--- Work instructions ---
Retype the lines word for word, starting at the line that contains "At what (x,y)" and ending at the end of the records, with both ends included. Leave the pictures out of your answer.

--- Dataset excerpts ---
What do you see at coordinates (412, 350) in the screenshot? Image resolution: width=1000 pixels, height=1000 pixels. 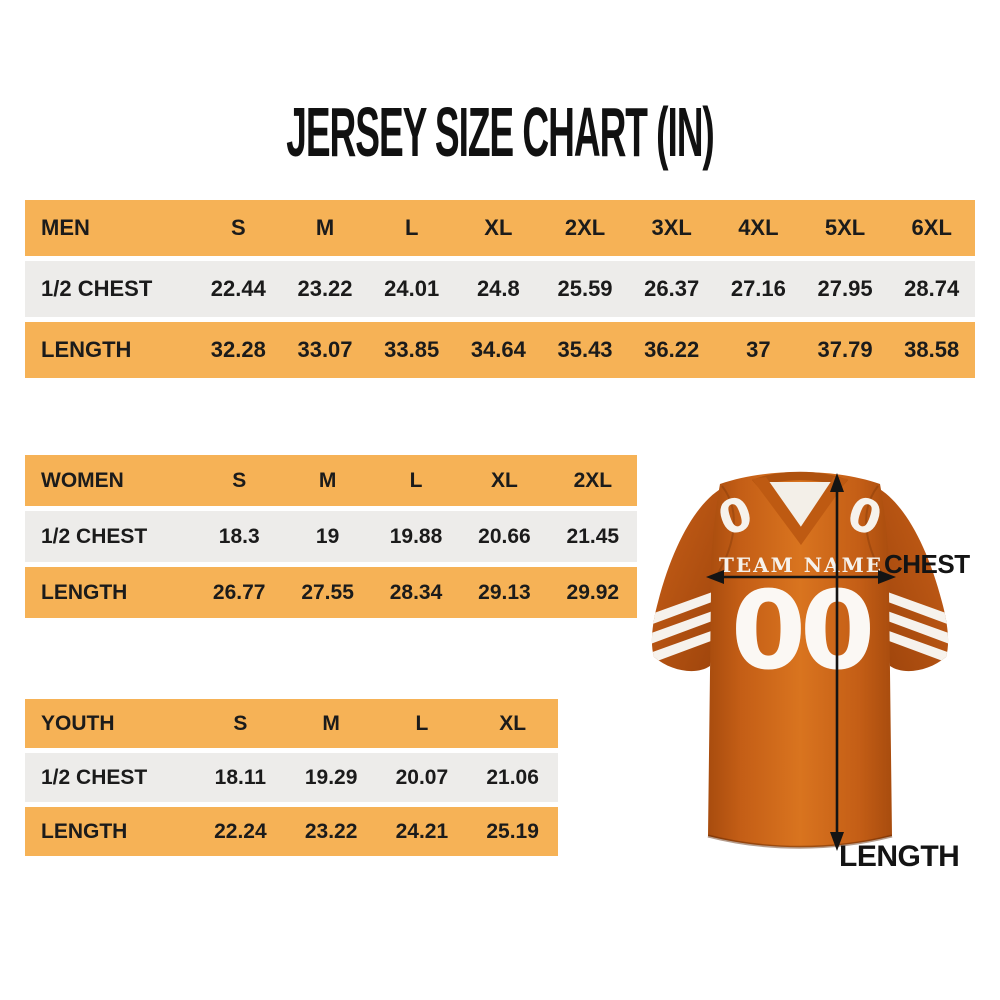 I see `value-cell: 33.85` at bounding box center [412, 350].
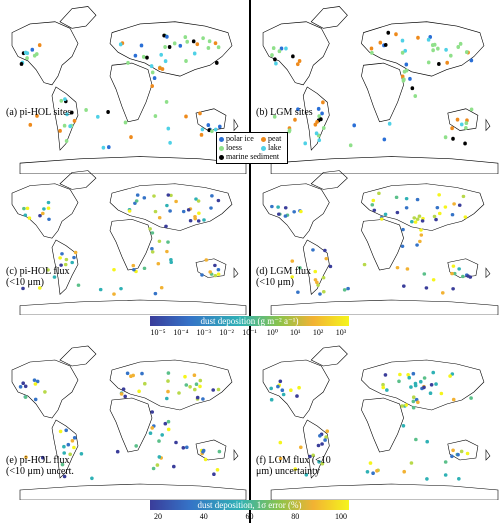  Describe the element at coordinates (124, 240) in the screenshot. I see `panel-pi-hol-flux` at that location.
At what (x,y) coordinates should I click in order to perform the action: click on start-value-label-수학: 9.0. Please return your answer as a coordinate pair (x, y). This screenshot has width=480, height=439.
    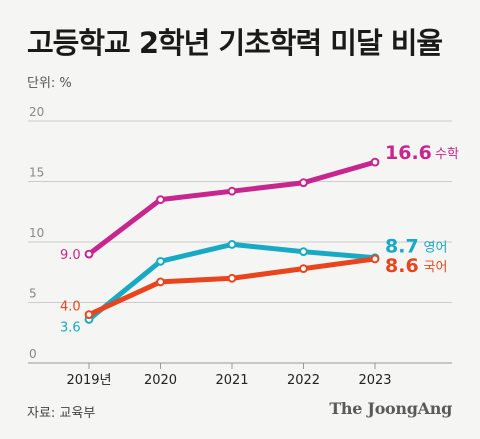
    Looking at the image, I should click on (70, 256).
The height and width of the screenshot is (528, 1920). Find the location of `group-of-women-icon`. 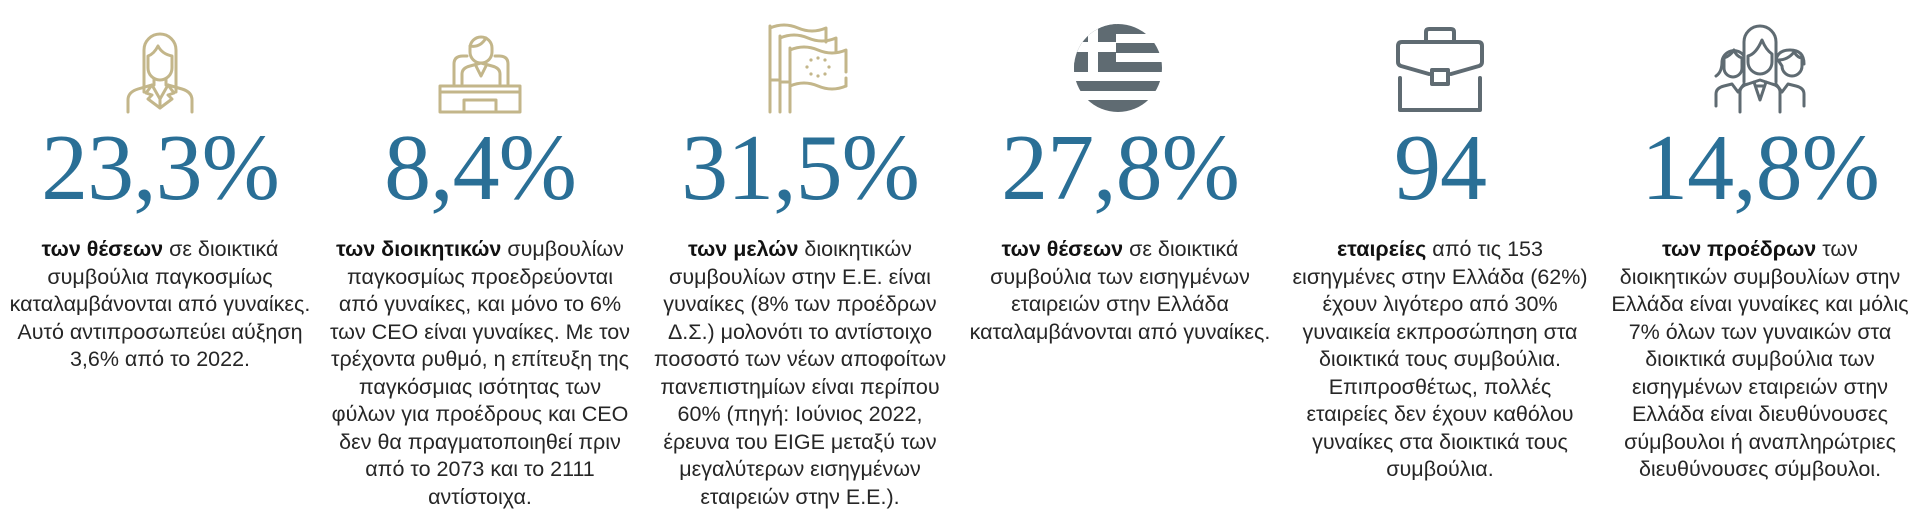

group-of-women-icon is located at coordinates (1760, 68).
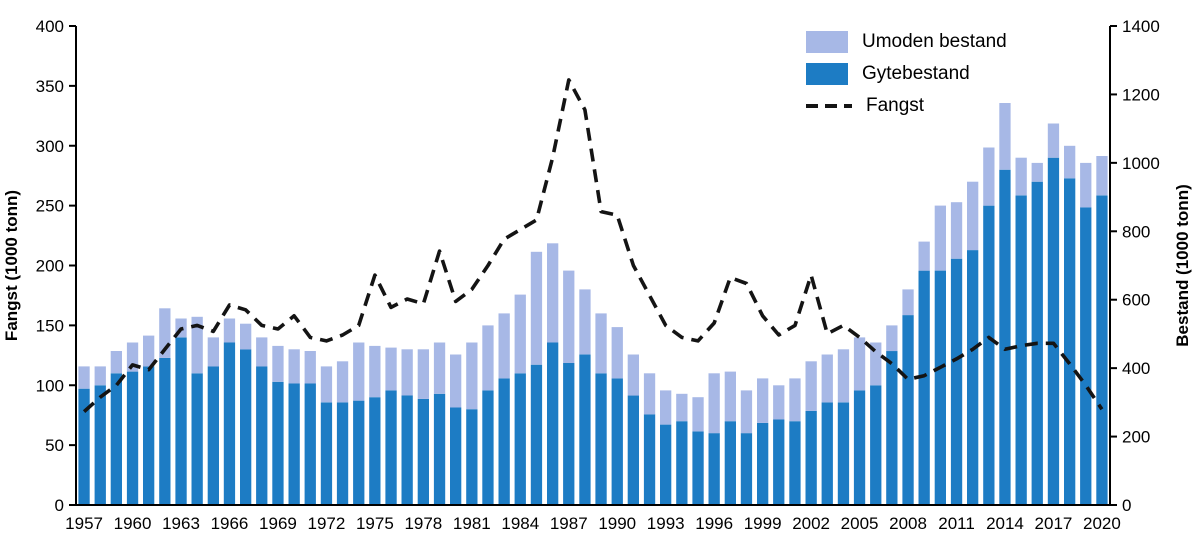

--- Expected answer ---
At what (x,y) coordinates should I click in order to perform the action: click on start-value-label-수학: 9.0. Please return your answer as a coordinate pair (x, y). This screenshot has width=480, height=439.
    Looking at the image, I should click on (70, 256).
The height and width of the screenshot is (528, 1920). Find the location of `group-of-women-icon`. 

group-of-women-icon is located at coordinates (1760, 68).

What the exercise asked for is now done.